Since the early 1980s, Duncan's consulting work has focused on leadership development, organizational culture, human performance, and change management issues. His private sector clients have included IBM, American Airlines, Eli Lilly and Company, Consolidated Edison of New York, Hallmark Cards, Sprint, Black & Veatch, eBay, Texas Instruments, and many others. In the public sector, Duncan has served the Nuclear Regulatory Commission, the Tennessee Valley Authority, the Bonneville Power Administration, the Federal Reserve Bank, and the United States Army.

==Education==
Duncan holds a Bachelor of Arts degree from Baylor University where he studied American literature and psychology. At Baylor he was active in student government, president of his senior class, president of the Sigma Tau Delta literary society, and an honor student.

He earned a Master of Arts in communications degree at Brigham Young University, where he also served on the faculty in the Communications Department and was managing director of University Publications.

Duncan earned a Ph.D. in organizational communication at Purdue University. He also served on the Purdue faculty, teaching both undergraduate and graduate courses.

==Early career==
While an undergraduate at Baylor University, Duncan started a career in journalism as a staff writer for The Waco Tribune-Herald. Duncan later served as religion editor of The Salt Lake Tribune.

In early 1968 Duncan joined the reporting staff at The Fort Worth Star-Telegram where he covered business and politics. His coverage of the Texas gubernatorial campaign that year, as well as his reporting on the national presidential campaign, attracted the attention of Jim Lehrer, who was then a young editor at The Dallas Times Herald. Lehrer persuaded Duncan to move to Dallas, where he continued to cover politics but also served as an investigative reporter. As a young journalist, Duncan interviewed people from a range of backgrounds, including U.S. president Lyndon Johnson, comedian Jack Benny, Baroness Maria von Trapp, cardiac surgery pioneer Michael DeBakey, historian Arnold Toynbee, pollster George Gallup, artist Norman Rockwell, and anthropologist Margaret Mead.

Duncan's reporting earned awards from the American Bar Association and the Associated Press. At the age of 24, he was hired as editor of both The Texarkana Gazette and The Texarkana Daily News. One of the reporters he hired to work with him in Texarkana was Stanley R. Tiner, who later would lead The Sun Herald newspaper in Biloxi-Gulfport, Mississippi, to the Pulitzer Prize.

== Writing ==
In addition to his editing and reporting, Duncan was also a freelance writer. His articles appeared in a range of newspapers, including The Christian Science Monitor, The New York Times, The National Observer, and The Denver Post. He also wrote for magazines such as Parade, Family Weekly, Boys' Life, Writers Digest, and The Saturday Evening Post.

As a young journalist, Duncan wrote “Tongue in Cheek,” a column that was syndicated nationally to small and medium-sized newspapers. Today, Duncan publishes a blog that focuses on leadership and performance improvement issues.
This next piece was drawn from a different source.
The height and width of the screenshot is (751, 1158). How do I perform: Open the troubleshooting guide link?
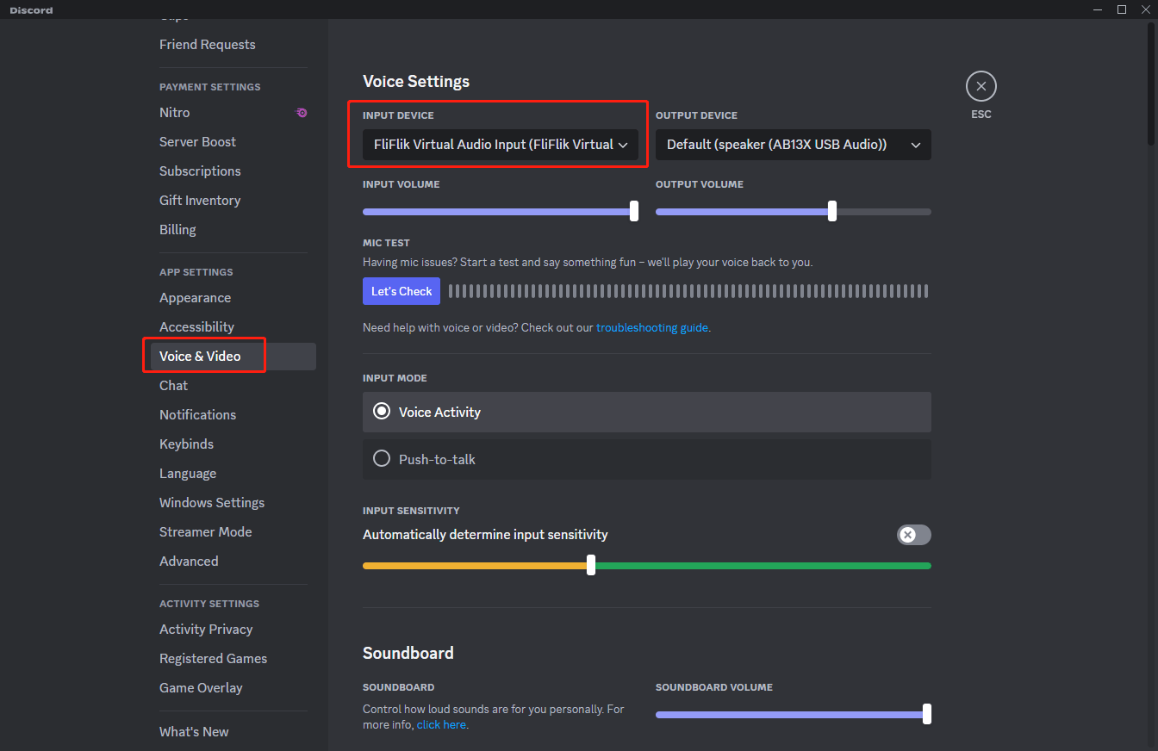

In 2002, Duncan wrote Leadership for Saints, a book intended for lay leaders of The Church of Jesus Christ of Latter-day Saints, but also applicable for a wider audience.

In 2012, he published Change-friendly Leadership: How to Transform Good Intentions Into Great Performance. The book quickly became an international bestseller and won several awards. Duncan is also a regular contributor (more than 700 columns) to Forbes.com, a platform that reaches more than 125 million people each month. In early 2025 he launched a podcast called LeaderSHOP. His guests include well-known thought leaders such as Guy Kawasaki, Dorie Clark, Marshall Goldsmith, Amy Edmondson, and Bill George.

==Family==
Duncan is the second of Marion Claude Duncan and Helen Colleen Stone Duncan's four children. He is descended from the family of George Rogers Clark, a prominent American military officer during the American Revolutionary War. His older brother is Stephen M. Duncan, who served as Assistant Secretary of Defense under U.S. Presidents Ronald Reagan and George H. W. Bush and is a recognized expert on national security issues.

Duncan lives with his wife Rean Robbins in their family home just outside Kansas City, Missouri. They are parents of four grown children and have 12 grandchildren.